=== ACTIONS DEMANDÉES ===
A) Répondez à ces questions d'après le passage cité sur la rétention, une réponse par ligne :
(i) Quel seuil de concentration sérique en urée sert de marqueur de prédiction ?
(ii) Comment évolue l'infiltration du placenta par les cellules inflammatoires quand cette concentration augmente ?
(iii) Dans quel domaine les recherches devront-elles porter notamment ?
B) Énumérez toutes les conditions que le passage cité sur la rétention présente comme favorisant le risque de rétention.
C) Rédigez la suite du passage cité sur la rétention, à partir de sa dernière phrase.

J'attire votre attention sur le fait qu'une concentration sérique en urée > 10,25 mg/dl (Lu et al. 2020), 7 jours avant la parturition est un bon marqueur de prédiction d'une rétention. Cette augmentation s'accompagnerait d'une inflitration moindre du placenta par les cellules inflammatoires et d'une augmentation de la congestion des petits vaisseaux placentaires. Elle est également susceptible d'induire davantage d'œdème au niveau du placenta, toutes conditions favorisant le risque de rétention. Une meilleure compréhension du mécanisme de la rétention impliquera davantage de recherches sur la métabolomique des facteurs impliqués et notamment dans le stress oxydatif.

=== EXTRAITS DE DONNÉES ===
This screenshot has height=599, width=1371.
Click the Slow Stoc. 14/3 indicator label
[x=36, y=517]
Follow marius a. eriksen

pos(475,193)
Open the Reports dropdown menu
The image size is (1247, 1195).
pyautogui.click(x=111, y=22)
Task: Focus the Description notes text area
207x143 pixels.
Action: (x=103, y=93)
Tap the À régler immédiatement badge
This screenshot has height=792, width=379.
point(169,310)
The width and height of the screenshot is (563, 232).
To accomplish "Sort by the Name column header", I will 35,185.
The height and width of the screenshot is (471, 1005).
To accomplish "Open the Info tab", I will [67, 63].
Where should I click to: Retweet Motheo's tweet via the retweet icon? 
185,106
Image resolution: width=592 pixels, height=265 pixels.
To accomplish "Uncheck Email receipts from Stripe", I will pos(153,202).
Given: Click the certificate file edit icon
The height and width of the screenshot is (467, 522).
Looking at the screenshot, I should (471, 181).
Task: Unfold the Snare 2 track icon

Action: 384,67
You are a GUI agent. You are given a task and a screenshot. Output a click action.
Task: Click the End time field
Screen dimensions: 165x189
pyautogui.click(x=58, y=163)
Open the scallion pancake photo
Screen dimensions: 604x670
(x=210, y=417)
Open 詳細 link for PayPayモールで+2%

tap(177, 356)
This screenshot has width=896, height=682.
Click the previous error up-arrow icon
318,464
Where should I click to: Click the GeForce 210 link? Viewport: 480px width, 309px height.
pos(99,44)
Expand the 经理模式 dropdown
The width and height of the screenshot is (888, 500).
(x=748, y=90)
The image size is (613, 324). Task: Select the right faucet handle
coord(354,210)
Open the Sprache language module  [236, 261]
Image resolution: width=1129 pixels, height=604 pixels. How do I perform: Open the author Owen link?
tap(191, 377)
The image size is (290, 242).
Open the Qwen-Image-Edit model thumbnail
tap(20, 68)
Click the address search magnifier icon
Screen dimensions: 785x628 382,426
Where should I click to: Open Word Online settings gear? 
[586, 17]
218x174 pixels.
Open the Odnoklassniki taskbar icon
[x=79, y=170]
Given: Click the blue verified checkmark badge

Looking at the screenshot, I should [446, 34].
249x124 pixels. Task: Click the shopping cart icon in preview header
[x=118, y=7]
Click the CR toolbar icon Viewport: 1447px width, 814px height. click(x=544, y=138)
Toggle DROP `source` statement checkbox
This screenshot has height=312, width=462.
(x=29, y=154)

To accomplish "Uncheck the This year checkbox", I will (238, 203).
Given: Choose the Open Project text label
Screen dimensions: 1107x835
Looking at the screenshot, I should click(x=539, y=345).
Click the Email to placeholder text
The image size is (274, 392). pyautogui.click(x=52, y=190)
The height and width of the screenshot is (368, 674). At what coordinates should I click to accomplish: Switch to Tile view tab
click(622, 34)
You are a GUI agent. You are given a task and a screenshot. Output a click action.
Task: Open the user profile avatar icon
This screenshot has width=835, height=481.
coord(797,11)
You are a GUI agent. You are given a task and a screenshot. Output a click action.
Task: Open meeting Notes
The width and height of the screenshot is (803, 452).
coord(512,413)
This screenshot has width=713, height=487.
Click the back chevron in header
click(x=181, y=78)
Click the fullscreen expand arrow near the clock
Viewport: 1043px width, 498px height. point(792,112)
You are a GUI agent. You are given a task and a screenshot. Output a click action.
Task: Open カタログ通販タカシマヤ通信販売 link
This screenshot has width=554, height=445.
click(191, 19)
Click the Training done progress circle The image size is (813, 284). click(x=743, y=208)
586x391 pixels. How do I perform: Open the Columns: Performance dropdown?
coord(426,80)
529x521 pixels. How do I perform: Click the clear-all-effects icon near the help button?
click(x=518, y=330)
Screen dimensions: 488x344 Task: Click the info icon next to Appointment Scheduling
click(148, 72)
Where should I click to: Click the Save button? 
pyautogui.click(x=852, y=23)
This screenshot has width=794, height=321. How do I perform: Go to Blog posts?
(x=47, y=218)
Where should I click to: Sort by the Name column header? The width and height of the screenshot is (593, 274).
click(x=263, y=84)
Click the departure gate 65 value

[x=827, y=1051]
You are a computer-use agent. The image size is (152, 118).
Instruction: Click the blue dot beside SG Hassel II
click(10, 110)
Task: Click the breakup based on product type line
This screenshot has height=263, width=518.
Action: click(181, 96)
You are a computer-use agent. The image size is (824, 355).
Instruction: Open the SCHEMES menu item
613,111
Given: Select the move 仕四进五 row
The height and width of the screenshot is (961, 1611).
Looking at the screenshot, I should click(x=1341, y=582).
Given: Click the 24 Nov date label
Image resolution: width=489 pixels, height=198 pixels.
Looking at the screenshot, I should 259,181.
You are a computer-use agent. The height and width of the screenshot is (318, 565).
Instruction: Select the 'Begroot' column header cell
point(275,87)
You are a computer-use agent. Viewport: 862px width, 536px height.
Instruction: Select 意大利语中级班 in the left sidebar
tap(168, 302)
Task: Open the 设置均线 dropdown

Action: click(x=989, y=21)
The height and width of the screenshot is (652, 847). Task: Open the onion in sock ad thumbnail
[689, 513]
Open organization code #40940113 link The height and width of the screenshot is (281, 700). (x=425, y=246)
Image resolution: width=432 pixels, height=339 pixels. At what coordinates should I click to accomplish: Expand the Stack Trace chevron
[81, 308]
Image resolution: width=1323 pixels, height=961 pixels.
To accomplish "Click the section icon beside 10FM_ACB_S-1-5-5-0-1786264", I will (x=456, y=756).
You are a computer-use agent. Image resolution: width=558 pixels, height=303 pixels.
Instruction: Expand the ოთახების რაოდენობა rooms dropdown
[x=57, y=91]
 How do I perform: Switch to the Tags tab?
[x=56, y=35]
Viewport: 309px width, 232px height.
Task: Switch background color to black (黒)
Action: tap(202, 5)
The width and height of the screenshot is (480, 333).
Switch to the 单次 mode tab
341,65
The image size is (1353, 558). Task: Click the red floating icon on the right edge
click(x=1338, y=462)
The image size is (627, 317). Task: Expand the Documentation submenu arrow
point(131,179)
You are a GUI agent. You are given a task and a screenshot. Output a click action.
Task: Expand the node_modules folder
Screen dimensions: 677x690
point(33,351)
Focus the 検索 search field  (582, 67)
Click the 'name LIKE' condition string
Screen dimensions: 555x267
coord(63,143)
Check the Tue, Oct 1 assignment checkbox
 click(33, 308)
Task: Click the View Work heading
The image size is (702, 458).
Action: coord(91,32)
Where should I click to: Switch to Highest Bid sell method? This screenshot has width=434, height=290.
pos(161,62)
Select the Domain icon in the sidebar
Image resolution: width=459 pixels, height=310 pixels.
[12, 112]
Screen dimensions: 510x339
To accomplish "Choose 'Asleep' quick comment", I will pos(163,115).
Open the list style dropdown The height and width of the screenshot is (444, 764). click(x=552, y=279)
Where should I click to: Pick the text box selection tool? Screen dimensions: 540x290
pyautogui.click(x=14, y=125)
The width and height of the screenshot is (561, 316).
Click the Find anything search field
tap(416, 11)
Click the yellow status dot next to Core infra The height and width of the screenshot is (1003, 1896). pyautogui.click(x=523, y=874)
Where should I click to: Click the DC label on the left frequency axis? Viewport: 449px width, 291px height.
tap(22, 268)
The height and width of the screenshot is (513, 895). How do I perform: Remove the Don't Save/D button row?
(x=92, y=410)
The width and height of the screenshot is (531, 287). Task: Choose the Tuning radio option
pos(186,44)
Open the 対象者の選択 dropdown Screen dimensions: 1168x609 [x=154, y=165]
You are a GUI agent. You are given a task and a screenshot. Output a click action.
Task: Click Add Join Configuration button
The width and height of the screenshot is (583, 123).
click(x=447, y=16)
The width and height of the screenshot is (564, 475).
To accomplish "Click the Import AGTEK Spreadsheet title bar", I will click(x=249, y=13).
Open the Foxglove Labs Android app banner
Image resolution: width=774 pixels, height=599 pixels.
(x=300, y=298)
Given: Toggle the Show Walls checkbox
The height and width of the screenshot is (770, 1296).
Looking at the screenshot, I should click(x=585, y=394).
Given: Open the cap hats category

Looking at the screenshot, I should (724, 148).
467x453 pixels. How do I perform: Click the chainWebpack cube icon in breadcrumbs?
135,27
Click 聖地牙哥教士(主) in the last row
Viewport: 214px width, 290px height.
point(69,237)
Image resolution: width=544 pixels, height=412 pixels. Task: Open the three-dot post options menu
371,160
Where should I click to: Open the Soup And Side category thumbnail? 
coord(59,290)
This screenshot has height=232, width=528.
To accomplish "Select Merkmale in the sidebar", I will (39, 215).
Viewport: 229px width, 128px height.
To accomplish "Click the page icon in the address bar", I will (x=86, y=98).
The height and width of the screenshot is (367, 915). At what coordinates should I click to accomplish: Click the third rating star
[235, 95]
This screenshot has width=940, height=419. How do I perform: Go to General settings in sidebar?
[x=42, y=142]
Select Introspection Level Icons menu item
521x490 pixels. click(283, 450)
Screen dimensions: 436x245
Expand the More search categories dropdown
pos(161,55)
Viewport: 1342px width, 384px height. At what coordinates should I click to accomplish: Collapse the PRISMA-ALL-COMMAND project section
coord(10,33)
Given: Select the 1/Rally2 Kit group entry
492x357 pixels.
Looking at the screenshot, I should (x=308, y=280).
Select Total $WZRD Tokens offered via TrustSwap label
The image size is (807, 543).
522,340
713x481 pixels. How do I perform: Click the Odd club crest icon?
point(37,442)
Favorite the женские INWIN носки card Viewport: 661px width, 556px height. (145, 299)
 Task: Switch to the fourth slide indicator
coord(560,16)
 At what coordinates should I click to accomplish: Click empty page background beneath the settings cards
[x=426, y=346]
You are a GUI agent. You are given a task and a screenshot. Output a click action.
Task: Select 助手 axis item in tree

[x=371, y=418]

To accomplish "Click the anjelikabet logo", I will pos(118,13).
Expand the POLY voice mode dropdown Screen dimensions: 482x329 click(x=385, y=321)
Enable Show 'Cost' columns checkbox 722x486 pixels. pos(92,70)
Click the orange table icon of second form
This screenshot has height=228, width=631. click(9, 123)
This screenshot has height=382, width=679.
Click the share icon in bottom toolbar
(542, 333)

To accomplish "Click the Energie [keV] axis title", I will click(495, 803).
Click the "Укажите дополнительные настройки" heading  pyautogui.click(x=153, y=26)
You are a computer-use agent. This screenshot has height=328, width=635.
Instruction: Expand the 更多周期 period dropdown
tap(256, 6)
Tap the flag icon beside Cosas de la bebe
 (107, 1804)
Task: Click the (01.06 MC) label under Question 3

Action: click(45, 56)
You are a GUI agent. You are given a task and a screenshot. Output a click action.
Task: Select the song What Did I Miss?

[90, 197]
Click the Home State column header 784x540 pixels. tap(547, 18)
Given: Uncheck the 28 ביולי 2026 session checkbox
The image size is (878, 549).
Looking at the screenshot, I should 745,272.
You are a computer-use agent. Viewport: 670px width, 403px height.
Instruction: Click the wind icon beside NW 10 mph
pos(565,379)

=== RÉPONSES PAR CONSIGNE ===
A)
(i) Plus de 10,25 mg/dl, 7 jours avant la parturition.
(ii) Elle est moindre.
(iii) Le stress oxydatif.

B)
- Une infiltration moindre du placenta par les cellules inflammatoires
- Une augmentation de la congestion des petits vaisseaux placentaires
- Davantage d'œdème au niveau du placenta

C)
NEUTROPHILES, CYTOKINES ET CORTISOL AU CŒUR DU PROBLEME
L'expulsion du placenta (phase 3 de la parturition) constitue la fin du processus de maturation placentaire qui a commencé deux semaines plus tôt. On le sait, le cortisol est l'hormone clé qui va déclencher la cascade hormonale (suite à l'effet du CRH et de l'ACTH) aboutissant à l'expulsion du veau et… du placenta. Elle possède malheureusement aussi la capacité de réduire l'immunité et favoriser la rétention et les infections utérines. L'utérus va devoir passer d'une période durant laquelle l'unité foetoplacentaire s'est maintenue grâce à une protection immunitaire (activité à prédominance anti-inflammatoire) à une phase (période de transition) durant laquelle cette protection va devoir disparaître et faire la place à une activité pro-inflammatoire. Le processus est complexe et on peut comprendre qu'il y ait des « ratés » et donc des rétentions.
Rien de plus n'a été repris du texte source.